Y para asegurarnos de que podemos hacerlo si lo intentamos, como he citado muchas veces, «Thomas Paine»:
El hombre, y más aún la sociedad, porque abarca una mayor variedad de capacidades y recursos, tiene una aptitud natural para adaptarse a cualquier situación en la que se encuentre.
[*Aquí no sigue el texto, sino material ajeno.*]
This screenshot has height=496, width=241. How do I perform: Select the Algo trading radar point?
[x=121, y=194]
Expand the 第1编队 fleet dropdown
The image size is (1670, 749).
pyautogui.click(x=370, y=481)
En el momento en que se abolió el gobierno formal, la sociedad comenzó a actuar: se produjo una asociación general y el interés común generó seguridad común.
Si queremos un enfoque coherente y moral de la vida, deberíamos dejar que el motor de la prosperidad y la paz, el libre mercado sin intervenciones, es decir, un mercado sin obstáculos por parte del gobierno, sirva como nuestro aparato de gobierno, y no el «gobierno» tal y como lo hemos conocido hasta ahora.
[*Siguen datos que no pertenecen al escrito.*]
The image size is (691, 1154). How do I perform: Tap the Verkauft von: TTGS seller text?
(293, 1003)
Un certificado de nacimiento revisado
Lo que sigue es, en el mejor de los casos, un borrador de cómo podría ser una nueva Declaración de Independencia, —una Declaración de Independencia del Estado americano—:
Cuando en el curso de los acontecimientos humanos se hace necesario que un pueblo disuelva los vínculos políticos que lo han unido a otro, el respeto debido a las opiniones de la humanidad exige que declare las causas que lo impulsan a la separación.
Consideramos que estas verdades son evidentes por sí mismas: que todas las personas poseen ciertos derechos inalienables, entre los que se encuentran la vida, la libertad y la búsqueda de la felicidad; que para garantizar estos derechos, reconocemos que la soberanía reside únicamente en cada persona, que somos libres de contratar con agencias de seguridad para la protección de la vida y la propiedad, según lo consideremos necesario.
Además, sostenemos que el Estado americano asegura su falsa soberanía mediante el monopolio de la fuerza sobre el área que comprende sus fronteras reclamadas, lo que, a través de repetidas infracciones de nuestras libertades naturales, amenaza nuestra supervivencia, prosperidad y bienestar general.
Aunque la prudencia dicta que un sistema de gobierno establecido desde hace tiempo no debe modificarse por causas leves y transitorias, sostenemos que nuestra sociedad americana se acerca al colapso total debido a los medios de gobierno del Estado, que consisten, entre otros, en:
- El saqueo del pueblo mediante vastos y complejos sistemas de tributación;
- Control estatal de la unidad monetaria a través de su banco central, la Reserva Federal, que produce graves desigualdades económicas, crisis periódicas y una deuda aplastante;
- Política exterior suicida con un componente nuclear que supone el fin de la civilización.
- Regulaciones onerosas que engordan las funciones administrativas del Estado mientras drenan la riqueza de quienes la producen;
- Elecciones corruptas y corrupción de los funcionarios electos por parte de otros estados;
- Educación y medios de comunicación controlados por el Estado que garantizan que las narrativas preferidas no sean cuestionadas por las fuentes principales;
- Numerosas falsas banderas utilizadas para violar nuestra libertad y seguridad, al tiempo que se justifica la guerra;
- Propaganda, un flujo continuo de mentiras y engaños;
- Problemas psicológicos generalizados, incluyendo la adicción a las drogas y al alcohol.
Por lo tanto, nosotros, como signatarios voluntarios de esta Declaración, declaramos que quedamos absueltos de toda lealtad al Estado americano y que toda conexión política entre este y nosotros queda por la presente totalmente disuelta. Y, en apoyo de esta Declaración, en caso de que el Estado se niegue a reconocer nuestra libertad, nos comprometemos mutuamente a poner en juego nuestras vidas, nuestras fortunas y nuestro sagrado honor.